METHODS AND RESULTS: CRAR is active at 7 academic centres across 5 provinces of Canada. Data is collected from specialty clinics in cardiology, hematology, and neurology and abstracted by trained coordinators. Clinic-reported data on disease onset, progression, severity, treatments, and outcomes along with patient-reported outcomes are collected. Both prospective and retrospective (including deceased) patient cohorts are included.

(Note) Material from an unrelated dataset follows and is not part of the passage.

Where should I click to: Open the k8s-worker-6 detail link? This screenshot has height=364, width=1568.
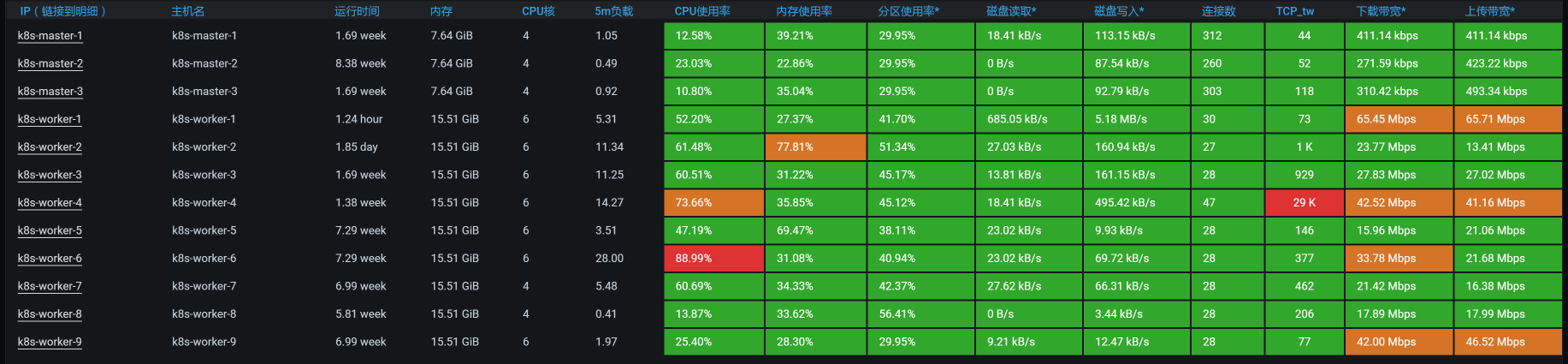pos(50,259)
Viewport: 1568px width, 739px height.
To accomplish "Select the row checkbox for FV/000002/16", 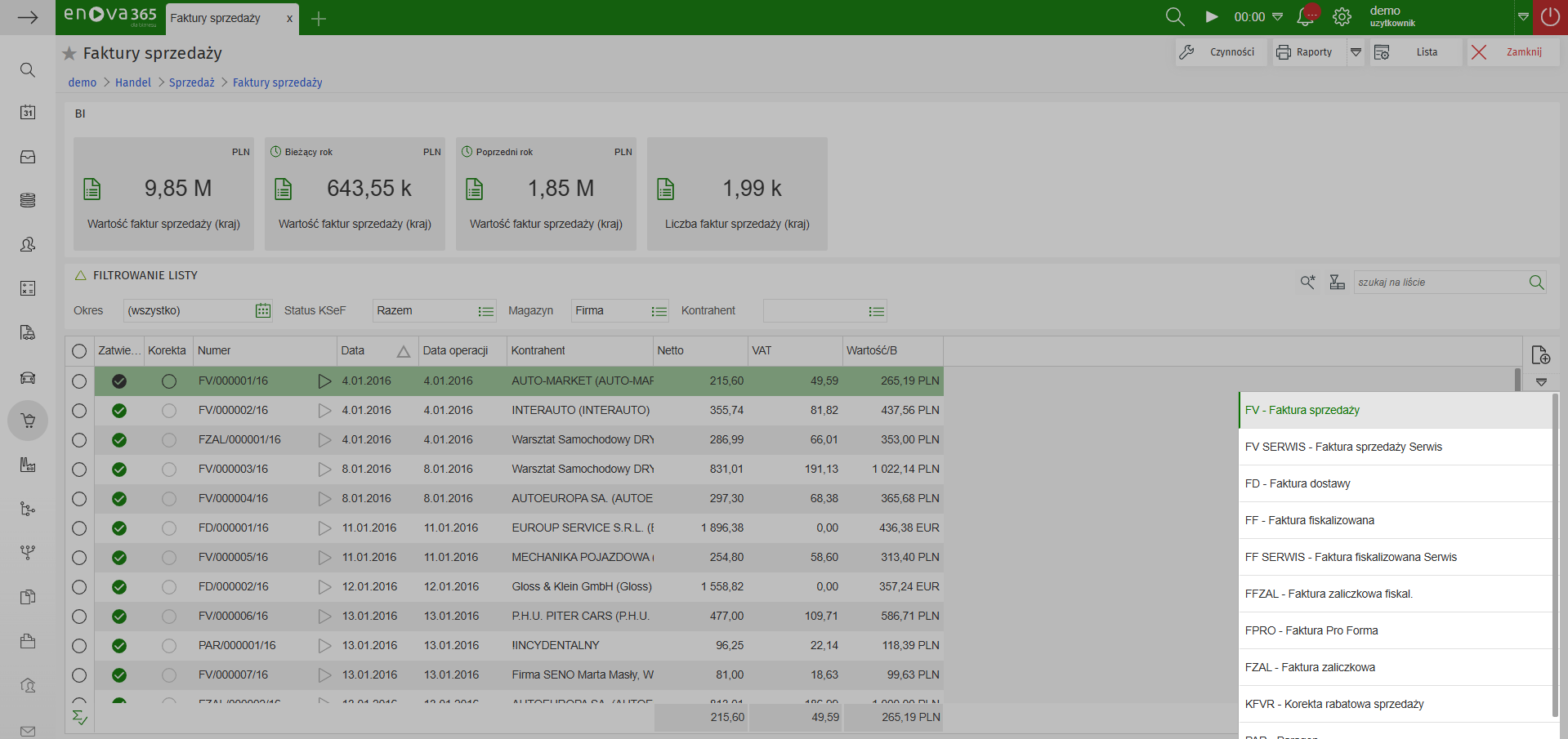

Presently, 520 participants are enrolled with complete baseline data. Of those, 350 (67%) are ATTR, 122 (23%) AL, 41 (9%) undifferentiated and 7 (1%) other. Patients were 79% (n=408) male, mean age at diagnosis was 74 years, with an average of 26 months between symptom onset to diagnosis. There are presently 135 (26%) deceased patients in CRAR; cause of death was cardiac for 42 (34%), non-cardiac in 18 (13%), and unknown for 75 (56%). For TTR, 20% of patients were reported to have been diagnosed by biopsy while 75% were diagnosed by nuclear scintigraphy. Among ATTR patients, 45 (15%) had hereditary subtype, with V50M (19, 42%) and V142I (13, 29%) the most common. Among ATTR, 138 (39%) were NAC stage 1, 76 (22%) stage 2, and 36 (10%) stage 3 at baseline. Table 1 presents baseline characteristics stratified by subtype. At baseline, 73 (21%) had NYHA functional class I heart failure, 146 (42%) class II, 73 (21%) class III, and 7 (2%) class IV. Mean troponin-T was 68 ng/L (0-870), NTproBNP 4321 ng/L (34-70000), and left ventricular ejection fraction 52% (12-77). There were 62 (12%) patients with an implantable cardiac device and 43 (8%) with aortic stenosis. There were 139 (40%) ATTR and 73 (60%) AL patients recorded on disease-modifying therapy (DMT) at initial baseline visit, while 271 (52%) reported no DMT.
Conclusion: CRAR collects a prospective and retrospective, longitudinal, multidisciplinary data to characterize the Canadian amyloidosis patient population, including DMT and outcomes, and continues to expand into academic and community centers. This initial report describes baseline characteristics.